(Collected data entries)
[Start of section]

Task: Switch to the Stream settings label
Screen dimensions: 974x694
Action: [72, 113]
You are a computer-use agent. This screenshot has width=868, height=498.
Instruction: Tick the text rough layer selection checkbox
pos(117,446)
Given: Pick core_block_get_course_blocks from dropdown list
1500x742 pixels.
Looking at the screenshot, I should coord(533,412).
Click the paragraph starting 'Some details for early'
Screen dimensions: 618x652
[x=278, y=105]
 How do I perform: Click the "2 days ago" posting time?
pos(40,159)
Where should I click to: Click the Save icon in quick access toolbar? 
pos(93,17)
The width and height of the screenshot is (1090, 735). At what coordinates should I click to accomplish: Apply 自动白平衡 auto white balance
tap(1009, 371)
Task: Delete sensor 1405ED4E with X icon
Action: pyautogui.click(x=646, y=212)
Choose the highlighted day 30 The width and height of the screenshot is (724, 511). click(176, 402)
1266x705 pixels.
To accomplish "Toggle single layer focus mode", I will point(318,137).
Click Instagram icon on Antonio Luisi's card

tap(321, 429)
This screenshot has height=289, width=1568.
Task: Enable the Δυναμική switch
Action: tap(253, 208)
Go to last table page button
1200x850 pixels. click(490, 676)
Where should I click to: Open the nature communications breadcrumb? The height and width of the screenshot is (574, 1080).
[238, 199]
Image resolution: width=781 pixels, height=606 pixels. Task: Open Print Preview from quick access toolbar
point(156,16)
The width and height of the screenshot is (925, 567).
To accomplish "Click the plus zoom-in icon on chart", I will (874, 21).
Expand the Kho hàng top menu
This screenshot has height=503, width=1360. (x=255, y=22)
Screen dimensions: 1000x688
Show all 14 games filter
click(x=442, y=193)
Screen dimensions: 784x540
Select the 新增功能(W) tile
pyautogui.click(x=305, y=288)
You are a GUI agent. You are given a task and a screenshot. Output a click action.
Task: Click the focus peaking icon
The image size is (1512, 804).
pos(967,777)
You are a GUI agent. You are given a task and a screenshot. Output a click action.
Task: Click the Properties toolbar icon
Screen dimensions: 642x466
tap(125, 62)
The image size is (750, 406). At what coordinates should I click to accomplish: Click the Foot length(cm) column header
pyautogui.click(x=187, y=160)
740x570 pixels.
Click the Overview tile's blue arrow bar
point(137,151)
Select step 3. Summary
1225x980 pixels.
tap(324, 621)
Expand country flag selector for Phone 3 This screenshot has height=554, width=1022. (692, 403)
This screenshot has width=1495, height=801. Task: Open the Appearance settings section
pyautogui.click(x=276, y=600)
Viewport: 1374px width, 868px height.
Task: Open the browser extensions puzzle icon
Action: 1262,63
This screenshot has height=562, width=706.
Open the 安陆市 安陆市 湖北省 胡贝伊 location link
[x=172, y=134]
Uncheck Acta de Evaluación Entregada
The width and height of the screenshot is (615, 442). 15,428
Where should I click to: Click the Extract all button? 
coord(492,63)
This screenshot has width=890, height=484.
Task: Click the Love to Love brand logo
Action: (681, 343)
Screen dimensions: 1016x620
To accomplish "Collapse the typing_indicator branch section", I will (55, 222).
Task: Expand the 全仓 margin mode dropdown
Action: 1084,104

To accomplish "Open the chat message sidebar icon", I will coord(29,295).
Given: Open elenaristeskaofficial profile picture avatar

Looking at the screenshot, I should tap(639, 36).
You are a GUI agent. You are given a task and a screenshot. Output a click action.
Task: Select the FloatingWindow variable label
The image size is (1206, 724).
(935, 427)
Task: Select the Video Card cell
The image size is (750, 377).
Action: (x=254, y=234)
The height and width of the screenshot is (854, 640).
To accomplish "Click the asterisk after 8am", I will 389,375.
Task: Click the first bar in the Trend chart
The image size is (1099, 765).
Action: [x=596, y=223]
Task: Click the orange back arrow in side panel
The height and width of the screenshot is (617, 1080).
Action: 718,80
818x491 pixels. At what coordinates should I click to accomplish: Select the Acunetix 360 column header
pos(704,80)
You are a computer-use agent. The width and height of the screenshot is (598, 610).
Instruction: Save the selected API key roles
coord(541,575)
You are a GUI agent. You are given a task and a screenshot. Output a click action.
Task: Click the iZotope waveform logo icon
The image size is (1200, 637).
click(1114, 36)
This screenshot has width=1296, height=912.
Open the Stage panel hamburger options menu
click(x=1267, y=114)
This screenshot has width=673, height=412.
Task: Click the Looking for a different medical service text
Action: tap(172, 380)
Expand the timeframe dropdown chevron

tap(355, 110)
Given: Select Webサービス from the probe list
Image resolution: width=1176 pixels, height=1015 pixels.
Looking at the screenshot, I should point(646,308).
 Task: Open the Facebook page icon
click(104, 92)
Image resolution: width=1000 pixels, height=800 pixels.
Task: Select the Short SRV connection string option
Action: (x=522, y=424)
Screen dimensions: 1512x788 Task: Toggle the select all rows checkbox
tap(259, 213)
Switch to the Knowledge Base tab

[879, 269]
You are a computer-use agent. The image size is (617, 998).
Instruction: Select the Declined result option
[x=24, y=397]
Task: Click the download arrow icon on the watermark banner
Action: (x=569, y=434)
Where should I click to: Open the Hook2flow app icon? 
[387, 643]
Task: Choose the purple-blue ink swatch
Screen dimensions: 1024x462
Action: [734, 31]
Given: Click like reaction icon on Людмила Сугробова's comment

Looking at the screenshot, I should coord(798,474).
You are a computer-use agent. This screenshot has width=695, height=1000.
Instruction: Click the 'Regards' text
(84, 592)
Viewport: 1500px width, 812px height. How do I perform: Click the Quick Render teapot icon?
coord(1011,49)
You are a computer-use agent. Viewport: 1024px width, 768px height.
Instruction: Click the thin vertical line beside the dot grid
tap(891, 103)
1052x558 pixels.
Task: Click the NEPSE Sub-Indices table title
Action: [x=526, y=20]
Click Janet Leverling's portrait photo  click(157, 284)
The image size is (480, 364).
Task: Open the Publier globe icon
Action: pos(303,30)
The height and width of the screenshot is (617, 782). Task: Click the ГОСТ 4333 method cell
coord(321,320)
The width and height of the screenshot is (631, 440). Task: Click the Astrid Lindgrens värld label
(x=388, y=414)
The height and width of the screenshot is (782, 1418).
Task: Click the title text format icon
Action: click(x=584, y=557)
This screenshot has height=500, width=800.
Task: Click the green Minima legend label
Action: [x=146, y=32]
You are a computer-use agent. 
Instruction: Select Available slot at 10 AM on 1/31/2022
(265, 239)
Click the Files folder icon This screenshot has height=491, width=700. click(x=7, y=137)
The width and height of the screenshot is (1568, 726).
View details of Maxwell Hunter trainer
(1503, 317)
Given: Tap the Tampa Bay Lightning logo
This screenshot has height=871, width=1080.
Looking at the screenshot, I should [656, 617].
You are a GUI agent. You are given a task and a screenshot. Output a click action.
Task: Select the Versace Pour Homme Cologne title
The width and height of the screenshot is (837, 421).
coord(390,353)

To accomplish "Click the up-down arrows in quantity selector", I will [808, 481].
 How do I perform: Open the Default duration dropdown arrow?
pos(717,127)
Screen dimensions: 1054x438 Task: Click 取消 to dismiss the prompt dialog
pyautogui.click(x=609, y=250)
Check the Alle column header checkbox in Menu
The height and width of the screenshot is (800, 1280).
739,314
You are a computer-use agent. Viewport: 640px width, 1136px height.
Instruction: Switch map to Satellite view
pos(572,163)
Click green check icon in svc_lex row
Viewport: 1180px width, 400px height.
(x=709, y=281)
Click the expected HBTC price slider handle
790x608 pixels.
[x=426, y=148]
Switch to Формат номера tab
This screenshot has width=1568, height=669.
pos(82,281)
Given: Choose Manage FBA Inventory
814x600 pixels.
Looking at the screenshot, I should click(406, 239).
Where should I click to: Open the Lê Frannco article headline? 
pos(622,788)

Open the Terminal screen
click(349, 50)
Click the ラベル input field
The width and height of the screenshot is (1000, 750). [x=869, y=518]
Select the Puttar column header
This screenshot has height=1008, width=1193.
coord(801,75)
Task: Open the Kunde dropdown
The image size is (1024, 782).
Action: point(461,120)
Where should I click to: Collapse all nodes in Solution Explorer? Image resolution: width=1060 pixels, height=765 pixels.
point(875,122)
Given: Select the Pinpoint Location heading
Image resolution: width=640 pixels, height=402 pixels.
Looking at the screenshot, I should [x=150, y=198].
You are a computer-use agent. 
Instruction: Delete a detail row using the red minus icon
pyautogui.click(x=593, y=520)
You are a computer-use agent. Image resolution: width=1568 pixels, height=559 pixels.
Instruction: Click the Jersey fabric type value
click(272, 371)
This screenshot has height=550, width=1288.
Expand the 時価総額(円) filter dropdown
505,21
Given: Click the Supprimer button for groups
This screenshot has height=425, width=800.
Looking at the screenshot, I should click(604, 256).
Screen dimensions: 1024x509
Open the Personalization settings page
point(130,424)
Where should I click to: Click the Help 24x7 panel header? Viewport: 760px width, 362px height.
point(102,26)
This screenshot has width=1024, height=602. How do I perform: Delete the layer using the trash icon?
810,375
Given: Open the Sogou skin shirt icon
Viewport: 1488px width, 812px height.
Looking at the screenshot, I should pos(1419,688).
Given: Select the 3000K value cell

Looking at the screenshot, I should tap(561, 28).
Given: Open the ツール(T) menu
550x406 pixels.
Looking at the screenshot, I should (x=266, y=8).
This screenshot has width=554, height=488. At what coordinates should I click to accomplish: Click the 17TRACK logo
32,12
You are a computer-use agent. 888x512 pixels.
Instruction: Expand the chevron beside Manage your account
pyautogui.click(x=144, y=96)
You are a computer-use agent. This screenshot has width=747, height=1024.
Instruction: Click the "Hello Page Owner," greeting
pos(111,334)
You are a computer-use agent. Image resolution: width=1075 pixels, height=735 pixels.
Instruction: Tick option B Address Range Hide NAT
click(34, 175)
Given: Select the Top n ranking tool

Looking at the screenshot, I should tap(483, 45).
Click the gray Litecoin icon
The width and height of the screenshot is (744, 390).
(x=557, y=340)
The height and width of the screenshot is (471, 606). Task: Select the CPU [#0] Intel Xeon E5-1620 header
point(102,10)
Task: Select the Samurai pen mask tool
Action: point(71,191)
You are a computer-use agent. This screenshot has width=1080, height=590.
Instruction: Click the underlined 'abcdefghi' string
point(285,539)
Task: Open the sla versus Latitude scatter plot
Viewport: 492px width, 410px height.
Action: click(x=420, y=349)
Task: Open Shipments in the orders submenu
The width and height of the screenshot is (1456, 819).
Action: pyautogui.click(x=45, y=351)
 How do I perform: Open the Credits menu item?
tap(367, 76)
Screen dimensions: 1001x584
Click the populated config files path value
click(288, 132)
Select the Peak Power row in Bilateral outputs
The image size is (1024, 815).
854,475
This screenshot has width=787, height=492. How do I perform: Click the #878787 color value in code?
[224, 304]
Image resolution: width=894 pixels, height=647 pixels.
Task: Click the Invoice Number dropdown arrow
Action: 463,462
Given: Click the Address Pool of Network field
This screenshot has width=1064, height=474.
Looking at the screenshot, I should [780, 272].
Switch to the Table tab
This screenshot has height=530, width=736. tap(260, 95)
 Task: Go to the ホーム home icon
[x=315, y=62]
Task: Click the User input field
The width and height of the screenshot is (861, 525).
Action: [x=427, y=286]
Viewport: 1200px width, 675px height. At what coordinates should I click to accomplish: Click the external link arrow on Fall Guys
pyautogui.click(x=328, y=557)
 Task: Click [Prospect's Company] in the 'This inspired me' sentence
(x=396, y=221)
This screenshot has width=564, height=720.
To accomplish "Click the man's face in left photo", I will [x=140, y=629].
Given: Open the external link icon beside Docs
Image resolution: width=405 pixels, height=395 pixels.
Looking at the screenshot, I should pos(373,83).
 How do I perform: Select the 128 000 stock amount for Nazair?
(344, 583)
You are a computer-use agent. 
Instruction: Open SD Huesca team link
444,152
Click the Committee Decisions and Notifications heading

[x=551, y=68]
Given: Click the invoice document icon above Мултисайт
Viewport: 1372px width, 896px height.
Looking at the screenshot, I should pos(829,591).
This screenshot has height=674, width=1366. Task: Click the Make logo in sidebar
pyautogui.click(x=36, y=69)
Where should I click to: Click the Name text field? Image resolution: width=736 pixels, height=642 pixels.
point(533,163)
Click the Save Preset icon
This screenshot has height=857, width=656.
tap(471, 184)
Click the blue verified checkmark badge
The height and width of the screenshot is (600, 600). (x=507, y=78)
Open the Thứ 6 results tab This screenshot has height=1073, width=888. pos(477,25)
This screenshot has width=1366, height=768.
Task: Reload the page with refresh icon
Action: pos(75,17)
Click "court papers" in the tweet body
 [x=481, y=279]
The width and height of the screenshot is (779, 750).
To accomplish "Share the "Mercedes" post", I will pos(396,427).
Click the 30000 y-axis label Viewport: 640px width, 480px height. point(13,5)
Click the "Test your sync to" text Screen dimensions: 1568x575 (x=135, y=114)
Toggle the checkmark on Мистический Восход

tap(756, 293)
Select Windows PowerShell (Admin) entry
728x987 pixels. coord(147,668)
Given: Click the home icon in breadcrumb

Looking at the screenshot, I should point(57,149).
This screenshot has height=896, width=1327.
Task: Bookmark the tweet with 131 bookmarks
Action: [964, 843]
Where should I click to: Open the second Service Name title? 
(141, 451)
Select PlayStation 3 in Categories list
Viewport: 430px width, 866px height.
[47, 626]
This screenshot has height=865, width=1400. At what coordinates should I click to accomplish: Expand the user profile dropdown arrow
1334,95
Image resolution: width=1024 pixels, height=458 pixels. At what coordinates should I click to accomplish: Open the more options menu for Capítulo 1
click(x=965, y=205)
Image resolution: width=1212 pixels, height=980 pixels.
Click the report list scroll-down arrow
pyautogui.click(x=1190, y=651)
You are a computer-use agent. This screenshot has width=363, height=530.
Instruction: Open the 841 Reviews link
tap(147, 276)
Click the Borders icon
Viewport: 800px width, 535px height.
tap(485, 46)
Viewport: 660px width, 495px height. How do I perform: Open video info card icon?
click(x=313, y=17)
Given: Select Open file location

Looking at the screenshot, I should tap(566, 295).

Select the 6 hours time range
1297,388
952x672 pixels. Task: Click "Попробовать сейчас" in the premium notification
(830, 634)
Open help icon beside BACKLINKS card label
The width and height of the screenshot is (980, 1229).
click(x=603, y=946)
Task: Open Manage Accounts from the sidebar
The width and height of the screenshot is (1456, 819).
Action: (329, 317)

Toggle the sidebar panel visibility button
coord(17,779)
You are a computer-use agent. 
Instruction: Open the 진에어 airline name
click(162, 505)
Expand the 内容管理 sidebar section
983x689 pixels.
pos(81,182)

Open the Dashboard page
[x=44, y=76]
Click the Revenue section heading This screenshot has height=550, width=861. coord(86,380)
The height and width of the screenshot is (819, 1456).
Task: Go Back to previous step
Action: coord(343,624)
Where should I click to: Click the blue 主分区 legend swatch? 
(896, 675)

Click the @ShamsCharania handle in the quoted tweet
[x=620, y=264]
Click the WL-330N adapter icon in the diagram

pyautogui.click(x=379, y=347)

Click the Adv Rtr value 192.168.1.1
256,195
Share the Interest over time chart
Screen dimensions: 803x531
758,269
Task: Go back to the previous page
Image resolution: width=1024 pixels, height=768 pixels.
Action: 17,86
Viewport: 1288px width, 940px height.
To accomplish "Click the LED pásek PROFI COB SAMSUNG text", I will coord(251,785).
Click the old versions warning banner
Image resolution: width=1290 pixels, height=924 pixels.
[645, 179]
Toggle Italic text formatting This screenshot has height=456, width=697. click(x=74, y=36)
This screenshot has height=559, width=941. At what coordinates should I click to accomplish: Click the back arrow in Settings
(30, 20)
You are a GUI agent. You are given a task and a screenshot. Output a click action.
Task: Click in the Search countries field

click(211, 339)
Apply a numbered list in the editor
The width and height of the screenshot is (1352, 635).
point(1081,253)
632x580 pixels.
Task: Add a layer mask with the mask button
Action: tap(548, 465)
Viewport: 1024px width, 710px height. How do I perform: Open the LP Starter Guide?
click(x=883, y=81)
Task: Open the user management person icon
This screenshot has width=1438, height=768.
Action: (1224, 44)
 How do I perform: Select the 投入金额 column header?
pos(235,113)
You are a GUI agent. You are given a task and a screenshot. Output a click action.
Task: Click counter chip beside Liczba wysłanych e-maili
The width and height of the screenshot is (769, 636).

[End of section]

Exercise prompt: Please print verbatim each line from the first line of the entries above to the line that contains "1266x705 pixels.", inclusive, and nothing more.

Solution to this problem:
Task: Switch to the Stream settings label
Screen dimensions: 974x694
Action: [72, 113]
You are a computer-use agent. This screenshot has width=868, height=498.
Instruction: Tick the text rough layer selection checkbox
pos(117,446)
Given: Pick core_block_get_course_blocks from dropdown list
1500x742 pixels.
Looking at the screenshot, I should coord(533,412).
Click the paragraph starting 'Some details for early'
Screen dimensions: 618x652
[x=278, y=105]
 How do I perform: Click the "2 days ago" posting time?
pos(40,159)
Where should I click to: Click the Save icon in quick access toolbar? 
pos(93,17)
The width and height of the screenshot is (1090, 735). At what coordinates should I click to accomplish: Apply 自动白平衡 auto white balance
tap(1009, 371)
Task: Delete sensor 1405ED4E with X icon
Action: pyautogui.click(x=646, y=212)
Choose the highlighted day 30 The width and height of the screenshot is (724, 511). click(176, 402)
1266x705 pixels.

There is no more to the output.